• Input:
[Begin]
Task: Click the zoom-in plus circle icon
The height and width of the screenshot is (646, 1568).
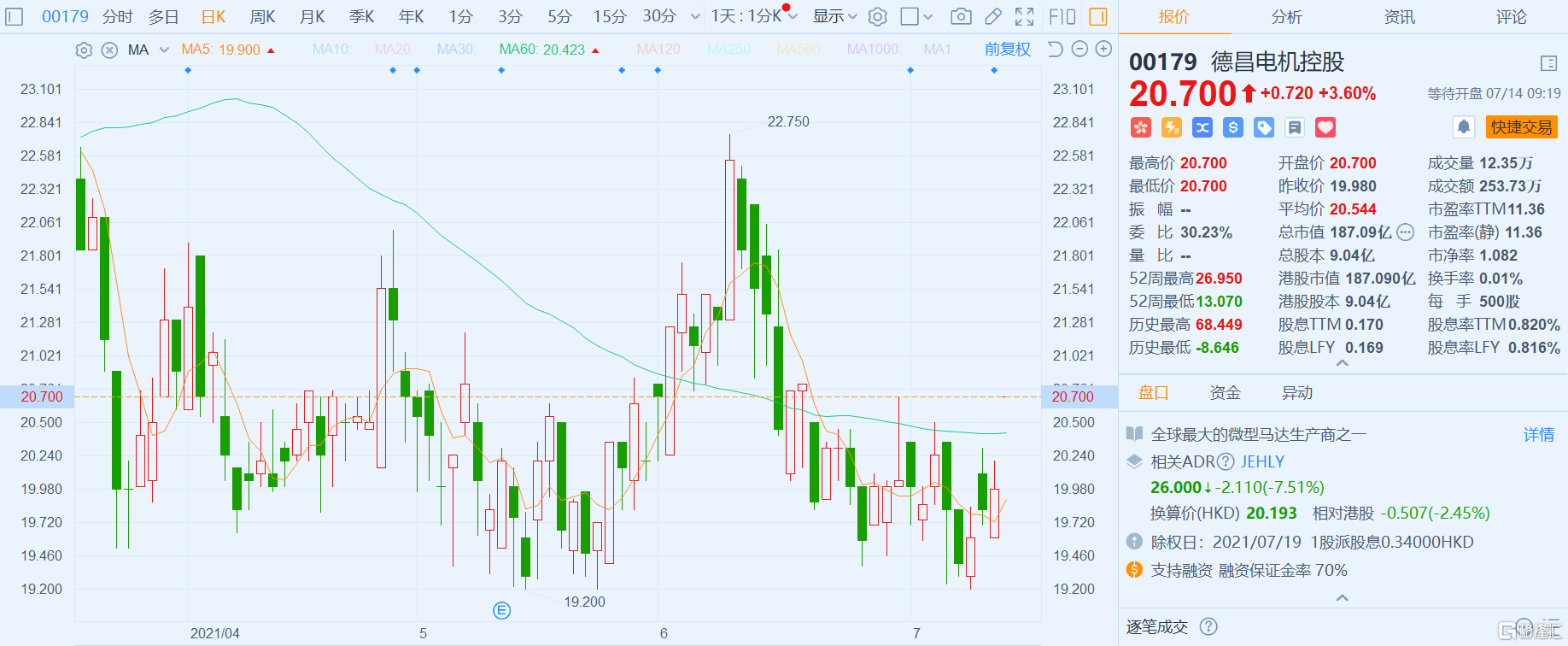Action: [x=1103, y=49]
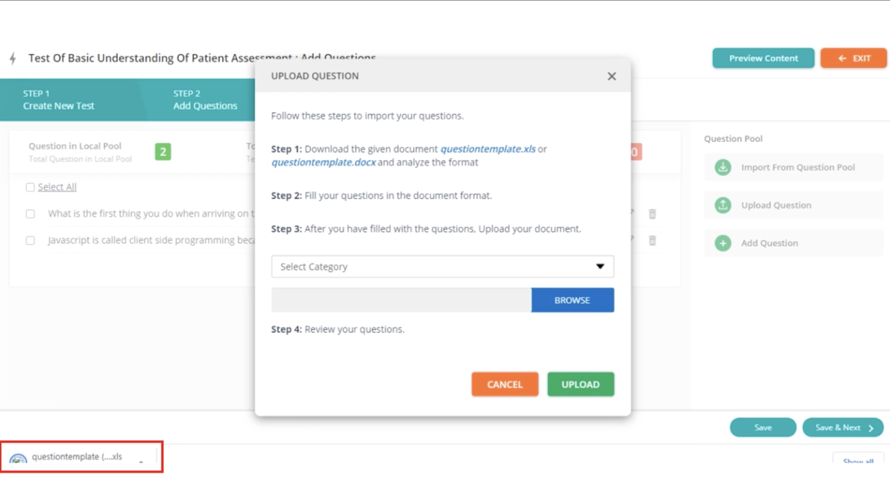This screenshot has width=890, height=500.
Task: Download the questiontemplate.docx link
Action: click(x=323, y=162)
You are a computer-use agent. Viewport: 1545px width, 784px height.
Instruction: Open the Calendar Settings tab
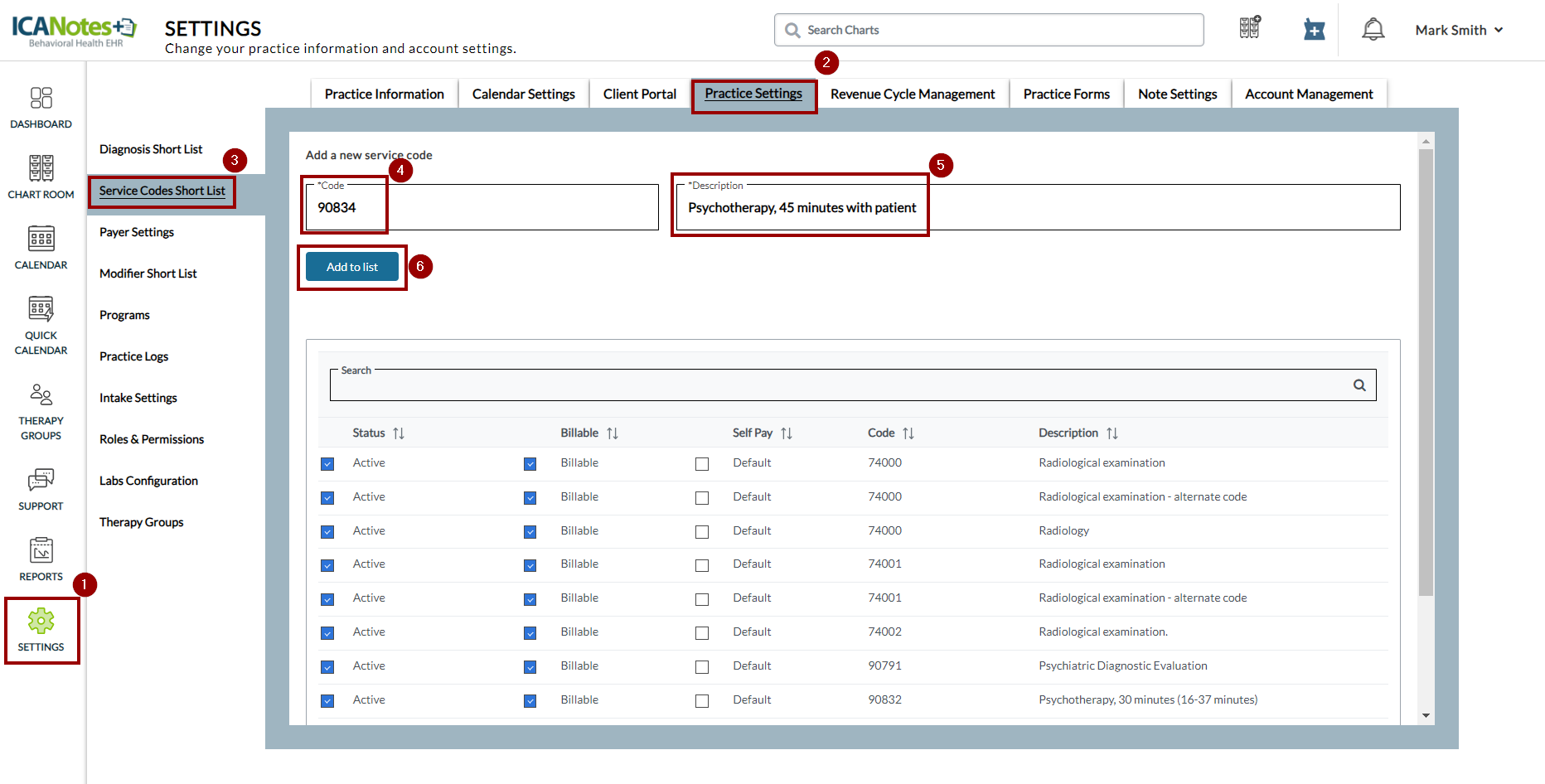coord(523,94)
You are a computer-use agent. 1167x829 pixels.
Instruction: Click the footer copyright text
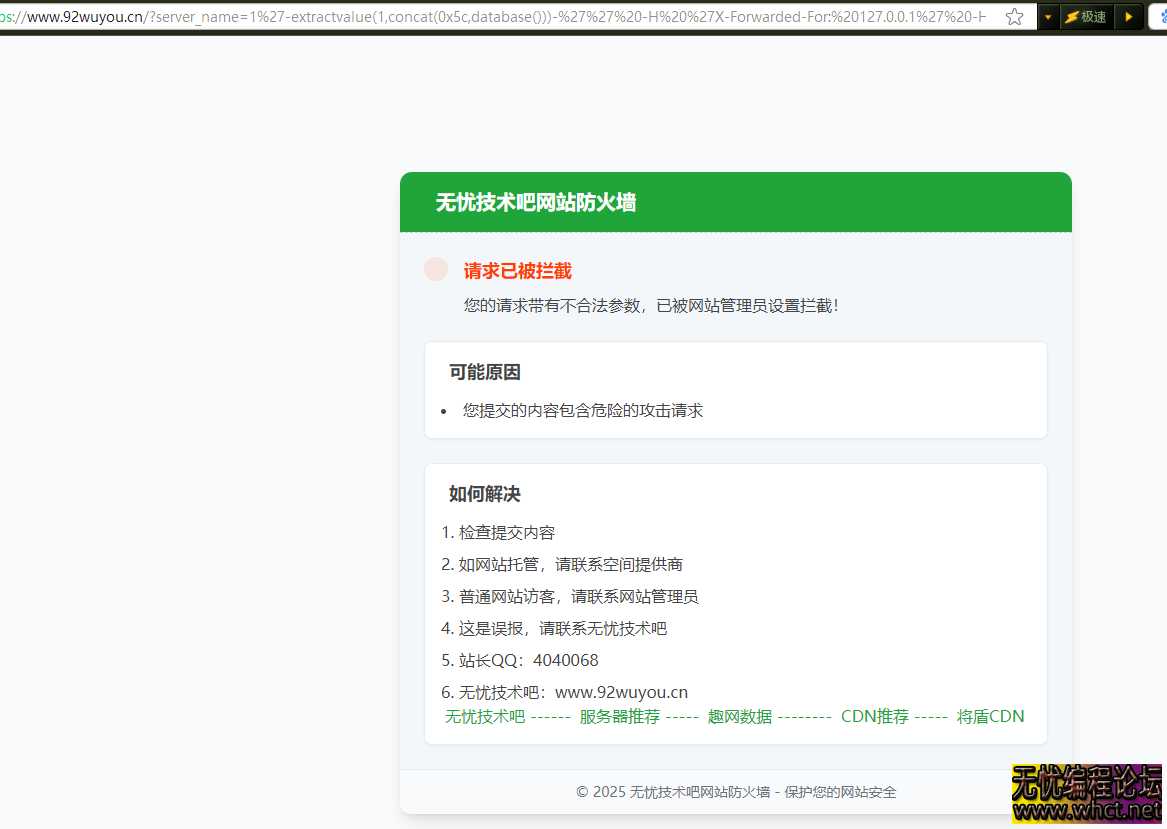(x=735, y=792)
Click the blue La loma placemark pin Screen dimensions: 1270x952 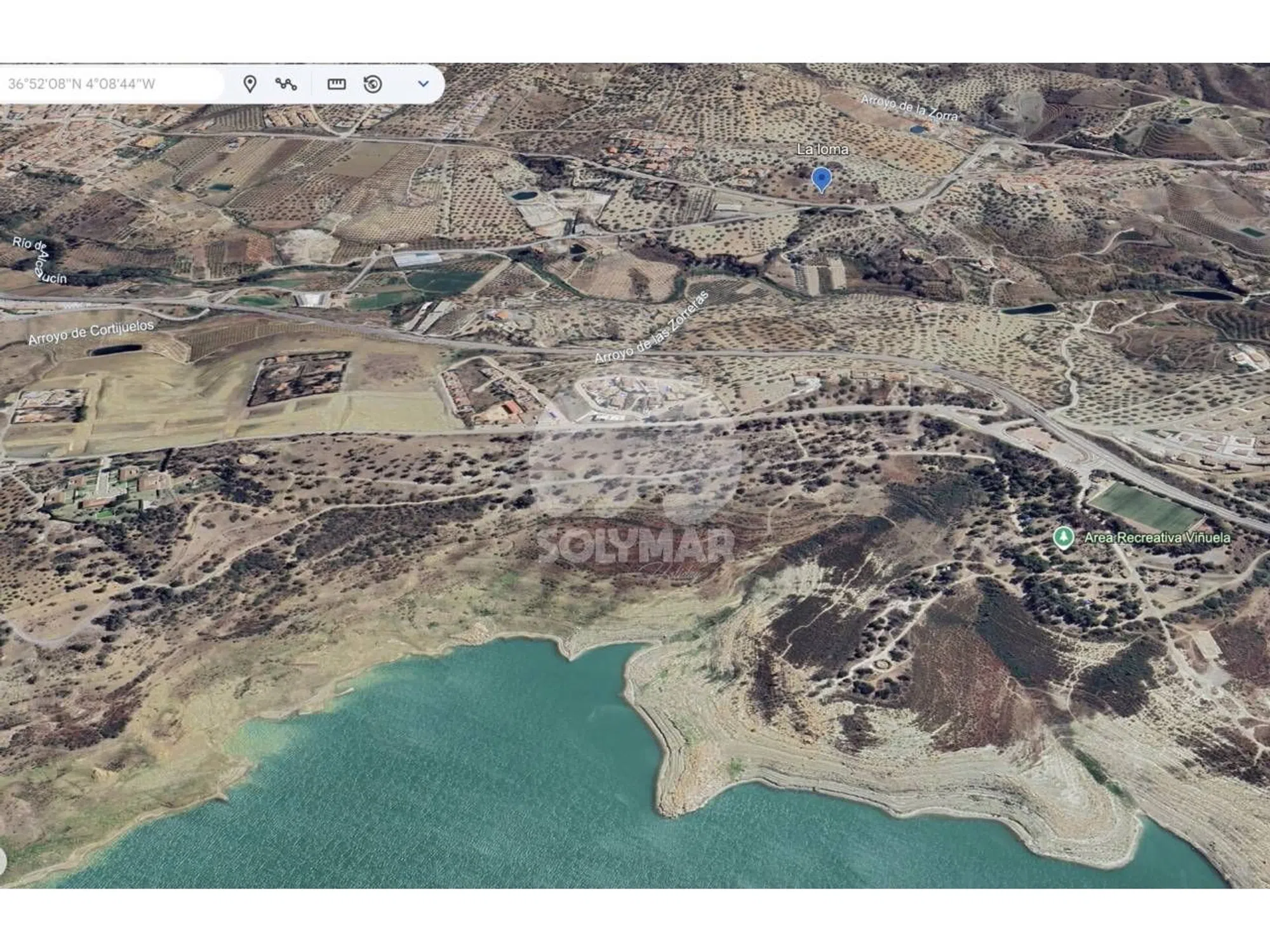[x=821, y=179]
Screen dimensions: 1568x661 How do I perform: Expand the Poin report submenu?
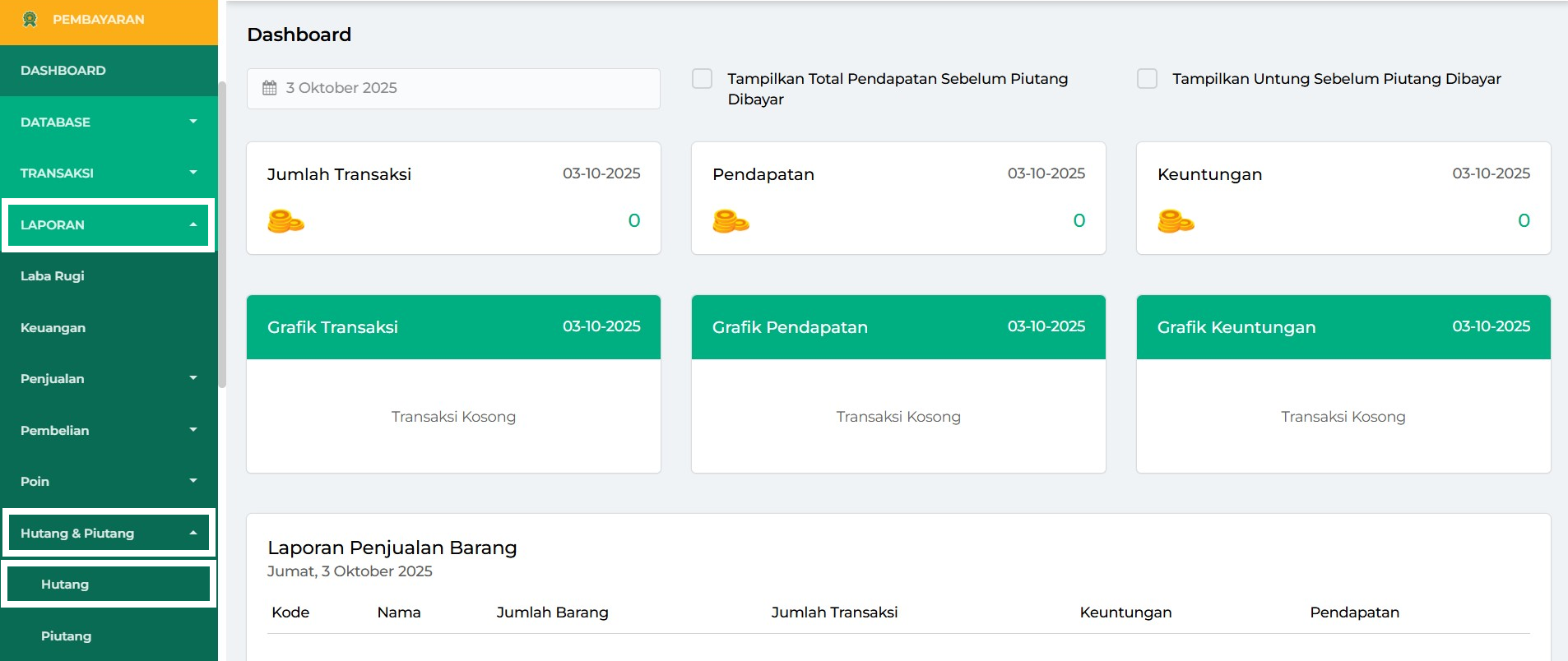(x=108, y=481)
[End]
• Exercise directions:
Return verbatim every line of the entries, from the very first line down to and including the line that contains "(x=735, y=792)". Omit the pictures from your answer.

• Result of the task:
Task: Click the zoom-in plus circle icon
The height and width of the screenshot is (646, 1568).
Action: [x=1103, y=49]
This screenshot has width=890, height=500.
Task: Download the questiontemplate.docx link
Action: click(x=323, y=162)
You are a computer-use agent. Viewport: 1545px width, 784px height.
Instruction: Open the Calendar Settings tab
coord(523,94)
You are a computer-use agent. 1167x829 pixels.
Instruction: Click the footer copyright text
(x=735, y=792)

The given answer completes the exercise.